And there was staff grumbling all along. “To be in an all-staff meeting where we were hearing so much about capital projects and how grateful Katy was to be able to walk to work was very disheartening,” said a former education coordinator. “It made a lot of us question the austerity we saw in other parts of the institution.”

Chief-executive compensation is one of the most important decisions for a nonprofit’s board of directors which has a fiduciary duty to get it right in the first place. There’s no do-over after an uncomfortable encounter with a three-way-mirror has the trustees wonder what in the world they were thinking back when the choice was made.

But there’s no shortage of help and information available online; this is a topic generously covered by experts and the IRS. Start, for instance, here: Executive Compensation, National Council of Nonprofits; CEO Compensation Packages for Nonprofit Boards (September 30, 2020) Lena Eisenstein, BoardEffect Blog; Treasury Regulations, 26 C.F.R. section 53.4958-6, [Rebuttable presumption that a transaction is not an excess benefit transaction (re executive compensation)].

And call your lawyer. This is a big deal.

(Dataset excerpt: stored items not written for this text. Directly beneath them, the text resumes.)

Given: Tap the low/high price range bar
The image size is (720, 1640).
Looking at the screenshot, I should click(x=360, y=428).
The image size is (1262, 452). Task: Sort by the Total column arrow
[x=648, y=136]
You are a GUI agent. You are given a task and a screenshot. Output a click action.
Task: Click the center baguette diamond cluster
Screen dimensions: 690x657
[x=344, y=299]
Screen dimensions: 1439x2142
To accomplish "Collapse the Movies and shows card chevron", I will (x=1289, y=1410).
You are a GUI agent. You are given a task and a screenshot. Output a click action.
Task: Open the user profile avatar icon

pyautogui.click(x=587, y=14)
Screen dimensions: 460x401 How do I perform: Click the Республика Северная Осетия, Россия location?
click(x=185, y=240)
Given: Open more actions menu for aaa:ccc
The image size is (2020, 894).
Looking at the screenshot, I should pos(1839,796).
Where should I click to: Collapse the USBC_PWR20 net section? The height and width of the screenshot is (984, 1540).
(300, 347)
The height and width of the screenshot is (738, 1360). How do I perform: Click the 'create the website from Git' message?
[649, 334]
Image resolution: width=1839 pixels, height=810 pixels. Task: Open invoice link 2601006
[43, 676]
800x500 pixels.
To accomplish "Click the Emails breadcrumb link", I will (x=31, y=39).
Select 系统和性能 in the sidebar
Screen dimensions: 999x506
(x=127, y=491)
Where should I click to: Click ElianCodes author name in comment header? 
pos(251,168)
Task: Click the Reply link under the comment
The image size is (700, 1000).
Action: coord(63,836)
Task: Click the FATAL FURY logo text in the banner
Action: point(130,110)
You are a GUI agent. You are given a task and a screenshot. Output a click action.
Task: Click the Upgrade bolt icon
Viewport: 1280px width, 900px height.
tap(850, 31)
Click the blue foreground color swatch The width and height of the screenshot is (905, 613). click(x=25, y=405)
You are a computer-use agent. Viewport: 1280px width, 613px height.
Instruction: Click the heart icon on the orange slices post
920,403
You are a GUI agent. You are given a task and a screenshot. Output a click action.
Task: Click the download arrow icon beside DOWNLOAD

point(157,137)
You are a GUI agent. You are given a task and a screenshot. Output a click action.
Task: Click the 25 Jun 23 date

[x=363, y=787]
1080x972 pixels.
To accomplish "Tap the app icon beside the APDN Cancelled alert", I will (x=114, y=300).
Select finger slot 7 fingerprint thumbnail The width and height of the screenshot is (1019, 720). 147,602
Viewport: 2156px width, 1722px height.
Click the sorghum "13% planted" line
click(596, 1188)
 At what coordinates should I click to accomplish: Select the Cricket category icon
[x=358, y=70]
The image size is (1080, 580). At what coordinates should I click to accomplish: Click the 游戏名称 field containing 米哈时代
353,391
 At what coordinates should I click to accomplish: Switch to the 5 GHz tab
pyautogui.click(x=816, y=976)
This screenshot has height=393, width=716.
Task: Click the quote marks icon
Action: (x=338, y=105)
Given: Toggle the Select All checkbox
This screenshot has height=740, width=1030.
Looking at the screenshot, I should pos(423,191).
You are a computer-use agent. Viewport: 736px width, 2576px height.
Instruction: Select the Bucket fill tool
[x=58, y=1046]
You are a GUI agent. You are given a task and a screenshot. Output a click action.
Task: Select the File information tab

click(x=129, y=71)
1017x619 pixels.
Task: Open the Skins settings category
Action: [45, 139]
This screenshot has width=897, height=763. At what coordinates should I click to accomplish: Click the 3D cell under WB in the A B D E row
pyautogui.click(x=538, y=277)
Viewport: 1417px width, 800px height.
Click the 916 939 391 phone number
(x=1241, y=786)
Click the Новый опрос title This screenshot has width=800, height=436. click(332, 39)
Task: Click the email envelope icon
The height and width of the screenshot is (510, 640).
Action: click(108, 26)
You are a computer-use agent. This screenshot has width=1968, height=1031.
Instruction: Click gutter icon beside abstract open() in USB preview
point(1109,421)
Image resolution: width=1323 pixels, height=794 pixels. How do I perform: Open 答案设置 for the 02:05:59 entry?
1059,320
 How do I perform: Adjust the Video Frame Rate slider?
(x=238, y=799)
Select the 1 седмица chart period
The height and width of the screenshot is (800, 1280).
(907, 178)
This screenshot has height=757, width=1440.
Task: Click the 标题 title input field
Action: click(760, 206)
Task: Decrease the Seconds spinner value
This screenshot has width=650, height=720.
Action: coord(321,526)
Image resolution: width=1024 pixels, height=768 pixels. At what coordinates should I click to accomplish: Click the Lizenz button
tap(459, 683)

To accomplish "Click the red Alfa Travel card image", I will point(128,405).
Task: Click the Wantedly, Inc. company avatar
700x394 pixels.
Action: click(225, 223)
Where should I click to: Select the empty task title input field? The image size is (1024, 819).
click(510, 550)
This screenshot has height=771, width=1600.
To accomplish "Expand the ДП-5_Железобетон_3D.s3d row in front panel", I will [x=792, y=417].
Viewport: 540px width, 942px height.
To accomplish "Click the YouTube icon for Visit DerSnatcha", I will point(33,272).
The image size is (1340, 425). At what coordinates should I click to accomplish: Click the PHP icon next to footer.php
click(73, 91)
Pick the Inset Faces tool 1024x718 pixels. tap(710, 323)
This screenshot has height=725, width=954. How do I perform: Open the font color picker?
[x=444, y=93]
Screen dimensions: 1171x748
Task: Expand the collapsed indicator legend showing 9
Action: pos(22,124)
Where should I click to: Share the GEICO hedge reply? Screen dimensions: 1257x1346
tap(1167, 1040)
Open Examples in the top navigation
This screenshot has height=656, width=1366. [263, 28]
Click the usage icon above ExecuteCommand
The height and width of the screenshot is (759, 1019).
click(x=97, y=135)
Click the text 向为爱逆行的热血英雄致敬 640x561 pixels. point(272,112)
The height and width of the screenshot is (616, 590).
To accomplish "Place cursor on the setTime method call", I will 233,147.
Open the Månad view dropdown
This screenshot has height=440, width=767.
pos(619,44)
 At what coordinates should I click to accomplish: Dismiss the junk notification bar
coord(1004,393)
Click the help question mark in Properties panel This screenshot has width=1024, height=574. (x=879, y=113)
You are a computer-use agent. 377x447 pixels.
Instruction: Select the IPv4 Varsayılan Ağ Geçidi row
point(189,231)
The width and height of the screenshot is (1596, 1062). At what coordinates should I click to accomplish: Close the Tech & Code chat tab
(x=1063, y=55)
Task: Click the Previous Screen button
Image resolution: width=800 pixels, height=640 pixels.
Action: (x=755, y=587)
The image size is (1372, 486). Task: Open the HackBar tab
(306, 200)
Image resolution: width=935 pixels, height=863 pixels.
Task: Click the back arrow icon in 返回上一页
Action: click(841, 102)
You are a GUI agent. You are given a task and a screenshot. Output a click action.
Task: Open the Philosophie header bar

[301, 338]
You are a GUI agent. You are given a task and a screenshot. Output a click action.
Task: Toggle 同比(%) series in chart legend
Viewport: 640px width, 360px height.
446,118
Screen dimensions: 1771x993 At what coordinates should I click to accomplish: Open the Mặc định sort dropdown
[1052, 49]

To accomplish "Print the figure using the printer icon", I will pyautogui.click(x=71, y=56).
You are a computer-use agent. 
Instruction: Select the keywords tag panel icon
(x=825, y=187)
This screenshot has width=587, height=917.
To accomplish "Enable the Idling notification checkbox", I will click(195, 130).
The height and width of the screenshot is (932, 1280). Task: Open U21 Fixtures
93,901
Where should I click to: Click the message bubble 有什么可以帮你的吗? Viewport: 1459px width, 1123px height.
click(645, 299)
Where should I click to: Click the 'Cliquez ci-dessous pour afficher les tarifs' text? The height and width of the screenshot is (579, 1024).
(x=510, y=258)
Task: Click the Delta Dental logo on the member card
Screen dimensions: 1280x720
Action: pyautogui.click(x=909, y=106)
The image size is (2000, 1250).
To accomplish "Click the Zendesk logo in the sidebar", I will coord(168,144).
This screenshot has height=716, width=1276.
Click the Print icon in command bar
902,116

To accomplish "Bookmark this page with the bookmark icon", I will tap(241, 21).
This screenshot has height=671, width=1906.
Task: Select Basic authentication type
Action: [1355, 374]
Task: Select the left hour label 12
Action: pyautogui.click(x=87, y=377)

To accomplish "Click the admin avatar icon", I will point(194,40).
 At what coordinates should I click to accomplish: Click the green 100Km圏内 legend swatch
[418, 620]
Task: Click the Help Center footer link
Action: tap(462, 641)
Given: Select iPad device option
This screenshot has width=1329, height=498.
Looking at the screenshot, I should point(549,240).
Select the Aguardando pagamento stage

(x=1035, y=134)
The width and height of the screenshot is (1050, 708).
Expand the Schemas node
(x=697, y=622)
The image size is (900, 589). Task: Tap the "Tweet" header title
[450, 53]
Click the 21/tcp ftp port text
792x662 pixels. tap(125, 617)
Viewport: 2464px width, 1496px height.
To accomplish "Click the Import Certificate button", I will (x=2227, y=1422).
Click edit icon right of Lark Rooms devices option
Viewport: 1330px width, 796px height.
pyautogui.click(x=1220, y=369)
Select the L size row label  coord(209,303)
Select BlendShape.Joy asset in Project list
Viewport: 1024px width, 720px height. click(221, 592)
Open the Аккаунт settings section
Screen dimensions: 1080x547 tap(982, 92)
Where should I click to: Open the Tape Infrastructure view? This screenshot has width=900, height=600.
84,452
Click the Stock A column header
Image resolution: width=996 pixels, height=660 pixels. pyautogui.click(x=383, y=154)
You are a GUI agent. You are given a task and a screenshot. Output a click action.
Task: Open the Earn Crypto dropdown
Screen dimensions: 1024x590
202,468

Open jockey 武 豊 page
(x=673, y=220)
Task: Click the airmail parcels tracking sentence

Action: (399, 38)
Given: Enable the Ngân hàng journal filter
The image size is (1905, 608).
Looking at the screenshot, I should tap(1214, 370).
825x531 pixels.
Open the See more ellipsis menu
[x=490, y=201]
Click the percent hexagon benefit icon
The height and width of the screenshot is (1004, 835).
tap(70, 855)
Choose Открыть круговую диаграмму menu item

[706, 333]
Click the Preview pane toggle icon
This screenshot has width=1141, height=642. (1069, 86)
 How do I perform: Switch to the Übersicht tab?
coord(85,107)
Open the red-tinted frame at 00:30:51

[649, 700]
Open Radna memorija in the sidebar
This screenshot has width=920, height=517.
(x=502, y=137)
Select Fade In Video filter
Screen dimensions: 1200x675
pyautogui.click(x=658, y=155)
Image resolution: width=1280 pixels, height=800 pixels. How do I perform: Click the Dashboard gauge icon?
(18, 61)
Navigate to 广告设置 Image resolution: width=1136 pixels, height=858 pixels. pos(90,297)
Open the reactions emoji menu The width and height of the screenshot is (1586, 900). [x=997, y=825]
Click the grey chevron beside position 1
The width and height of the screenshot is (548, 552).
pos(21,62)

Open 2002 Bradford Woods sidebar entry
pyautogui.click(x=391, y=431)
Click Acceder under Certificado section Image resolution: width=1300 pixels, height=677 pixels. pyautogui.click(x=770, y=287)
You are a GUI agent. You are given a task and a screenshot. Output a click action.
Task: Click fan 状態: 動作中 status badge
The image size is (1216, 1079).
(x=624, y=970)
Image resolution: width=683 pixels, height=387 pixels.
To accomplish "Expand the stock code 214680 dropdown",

The Case of the Signature Shortcut

Several weeks ago, in Social-Services Nonprofit: Pervasive Fraud Alleged (August 4, 2021), we alerted you to the sorry circumstances of the San Diego affiliate of a respected 120-year-old national organization, Volunteers of America.

“At the beginning of May 2021, behind its facade as one of San Diego’s most prominent and powerful social-services agencies, Volunteers of America Southwest (VOASW) was poised to crumble spectacularly under the weight of self-inflicted wounds.” It was an unfolding tale of audacious fraud that was bound to be discovered sooner or later.

Not only did a few brave insiders uncover the mess and report it to superiors (only to be rewarded with retaliation), but County of San Diego auditors were hot on the trail in their investigations of several government contracts.

Amidst a mountain of evidence of whoppers of wrongdoing, there was also sloppiness discovered that could have been inadvertent or more likely was just another way of getting away with cheating the government.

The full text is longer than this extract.